Lipiodol as an Imaging Biomarker of Tumor Necrosis After Transcatheter Chemoembolization Therapy in Patients With Primary and Metastatic Liver Cancer
The purpose of this study is to determine the whether Lipiodol can be used as an imaging biomarker, predicting tumor response to therapy in patients with primary and metastatic liver cancer. Lipiodol-based transarterial chemoembolization (TACE) has been an accepted standard of care procedure for unresectable liver lesions for several decades. Lipiodol is used as a carrier for chemotherapy agents and also as an occlusion agent. In TACE procedures, Lipiodol is mixed with the chemotherapy agent(s) and delivered to the tumor via the hepatic artery, causing necrosis of the targeted tumor(s). Response to therapy will be evaluated every 1, 3 and 6 months by clinic visits, MRI/CT/PET scans and blood tests (to include assessment of liver function and tumor markers).
• 18 years of age or older.
• Eastern Cooperative Oncology Group (ECOG) Performance Status of 0-2.

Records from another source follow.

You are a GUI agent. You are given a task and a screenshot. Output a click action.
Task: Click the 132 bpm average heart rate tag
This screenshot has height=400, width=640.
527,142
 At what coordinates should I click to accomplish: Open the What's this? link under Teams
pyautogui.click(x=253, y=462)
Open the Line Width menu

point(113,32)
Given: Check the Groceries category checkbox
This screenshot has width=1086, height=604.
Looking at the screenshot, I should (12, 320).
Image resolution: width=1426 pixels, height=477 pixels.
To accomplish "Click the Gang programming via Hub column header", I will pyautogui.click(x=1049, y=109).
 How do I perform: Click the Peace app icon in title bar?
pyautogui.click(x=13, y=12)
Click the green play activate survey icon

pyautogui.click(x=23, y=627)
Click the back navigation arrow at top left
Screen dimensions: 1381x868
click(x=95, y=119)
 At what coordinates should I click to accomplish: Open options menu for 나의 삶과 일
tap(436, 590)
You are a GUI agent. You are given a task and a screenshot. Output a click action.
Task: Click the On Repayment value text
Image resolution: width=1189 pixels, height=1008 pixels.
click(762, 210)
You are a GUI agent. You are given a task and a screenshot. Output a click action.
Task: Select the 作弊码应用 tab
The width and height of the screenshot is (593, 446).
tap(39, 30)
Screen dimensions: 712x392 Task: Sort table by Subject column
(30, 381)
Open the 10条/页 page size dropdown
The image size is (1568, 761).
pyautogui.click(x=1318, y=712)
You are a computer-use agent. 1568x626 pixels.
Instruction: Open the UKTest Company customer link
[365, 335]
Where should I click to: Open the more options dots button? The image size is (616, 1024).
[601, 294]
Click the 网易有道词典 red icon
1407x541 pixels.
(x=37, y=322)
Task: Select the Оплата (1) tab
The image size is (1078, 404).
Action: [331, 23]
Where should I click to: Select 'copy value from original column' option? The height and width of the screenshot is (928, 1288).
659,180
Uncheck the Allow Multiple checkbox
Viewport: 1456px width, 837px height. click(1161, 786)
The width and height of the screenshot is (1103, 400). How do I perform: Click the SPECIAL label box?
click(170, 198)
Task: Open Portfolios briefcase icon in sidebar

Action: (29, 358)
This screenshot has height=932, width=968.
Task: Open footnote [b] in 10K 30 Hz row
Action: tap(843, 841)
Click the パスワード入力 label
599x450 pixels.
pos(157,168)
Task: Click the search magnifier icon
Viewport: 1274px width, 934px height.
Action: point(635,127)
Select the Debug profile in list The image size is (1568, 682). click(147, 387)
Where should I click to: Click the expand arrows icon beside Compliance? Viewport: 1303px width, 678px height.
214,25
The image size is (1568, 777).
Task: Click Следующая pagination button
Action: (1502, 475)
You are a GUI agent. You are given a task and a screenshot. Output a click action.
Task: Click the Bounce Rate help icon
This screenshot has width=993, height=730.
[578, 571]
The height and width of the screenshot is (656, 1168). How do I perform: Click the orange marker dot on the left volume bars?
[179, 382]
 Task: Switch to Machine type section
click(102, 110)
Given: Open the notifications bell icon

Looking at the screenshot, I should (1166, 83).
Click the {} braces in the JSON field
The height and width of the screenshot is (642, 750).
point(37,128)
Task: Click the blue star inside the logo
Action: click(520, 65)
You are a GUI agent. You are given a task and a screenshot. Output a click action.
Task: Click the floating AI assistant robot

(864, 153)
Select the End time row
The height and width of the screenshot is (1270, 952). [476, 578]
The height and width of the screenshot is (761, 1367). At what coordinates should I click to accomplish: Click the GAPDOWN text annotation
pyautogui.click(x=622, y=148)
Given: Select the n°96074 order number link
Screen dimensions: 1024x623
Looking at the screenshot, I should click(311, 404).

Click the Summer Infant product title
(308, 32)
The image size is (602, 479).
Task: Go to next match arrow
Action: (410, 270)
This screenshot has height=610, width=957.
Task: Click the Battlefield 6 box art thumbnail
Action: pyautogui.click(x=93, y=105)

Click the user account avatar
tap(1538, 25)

• Childs class of A or B (up to 9).
• Hepatocellular carcinoma (HCC) is unresectable with liver-predominant disease or subject has HCC and refused surgery or subject is diagnosed hepatic metastases from any solid tumor. (Multifocal HCC is acceptable, no diffuse HCC).
• Subject is voluntarily participating in the study and has signed the informed consent.